* [STATED EXERCISE A]: Print the passage on lead in drinking water from "The speed at" to "the individual homeowner).".
* [STATED EXERCISE B]: List the revisions to the LCR that the National Drinking Water Advisory Council recommended, according to the passage on lead in drinking water.
* [STATED EXERCISE C]: Pick up the passage on lead in drinking water after its final sentence and continue writing it.

═════ EXTRACT PROVIDED ═════

In response, the National Drinking Water Advisory Council recently recommended revisions to strengthen the LCR through greater public outreach and collaboration, a revised sampling paradigm and renewed emphasis on corrosion control evaluations. These changes represent opportunities for meaningful improvements in managing lead in drinking water as work continues toward lead service line replacement in the long term. Due to the tremendous costs associated with replacing lead service lines, this type of balanced approach is essential to achieve optimal public health protection from lead for all drinking water consumers.

The speed at which communities can move toward complete lead service line removal is highly dependent on available funding, and from that perspective AMWA continues to work with members of Congress to develop proposals that would offer federal assistance to communities and homeowners who wish to replace their lead service lines. AMWA has urged that any federal funding assistance follow Science Advisory Board guidelines and only support full lead service line replacements; that is, replacement of both the public portion of a home’s service line (owned by the utility) as well as the private portion (owned by the individual homeowner).

═════ DATA EXCERPT ═════

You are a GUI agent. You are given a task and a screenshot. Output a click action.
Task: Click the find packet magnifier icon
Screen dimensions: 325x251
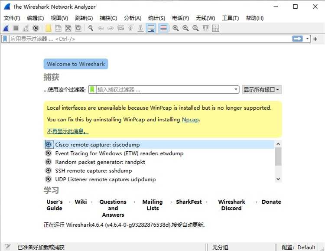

═════

* [WRITTEN REPLY A]:
The speed at which communities can move toward complete lead service line removal is highly dependent on available funding, and from that perspective AMWA continues to work with members of Congress to develop proposals that would offer federal assistance to communities and homeowners who wish to replace their lead service lines. AMWA has urged that any federal funding assistance follow Science Advisory Board guidelines and only support full lead service line replacements; that is, replacement of both the public portion of a home’s service line (owned by the utility) as well as the private portion (owned by the individual homeowner).

* [WRITTEN REPLY B]:
- Greater public outreach and collaboration
- A revised sampling paradigm
- Renewed emphasis on corrosion control evaluations

* [WRITTEN REPLY C]:
AMWA believes home buyers should be made aware of the presence of lead pipes in houses that are on the market. Just as home sellers are required to disclose the presence of lead paint before going to closing, why not put the same rules in place to make sure potential buyers are told of any known lead plumbing or service lines? We plan to work with members of Congress to develop legislation along these lines.

Beyond new programs aimed squarely at lead, AMWA continues to support existing water infrastructure financing programs. By next year, EPA is expected to deliver the first funding through the Water Infrastructure Finance and Innovation Act (WIFIA), a new pilot program offering low-interest loans to large-scale water and wastewater infrastructure projects. President Obama’s fiscal year 2017 budget marks the first time the administration has requested funding to back WIFIA loans. We have no doubt the program will quickly be in high demand from communities across the country.

Now is also the time to maintain support for the Drinking Water and Clean Water State Revolving Funds (SRFs). The SRFs are well-established loan programs that help communities pay for water and wastewater infrastructure upgrades, with a focus on delivering the greatest public health benefits.

And at the local level, communities continue to stretch their own ratepayer dollars by issuing tax-exempt municipal bonds to support water system upgrades. The holders of these bonds pay no federal tax on their interest, so they charge lower interest rates — thus reducing costs to communities. But because some in Washington have considered rolling back these tax benefits, AMWA is working hard to make lawmakers understand that such a policy would only make water projects more expensive to local ratepayers.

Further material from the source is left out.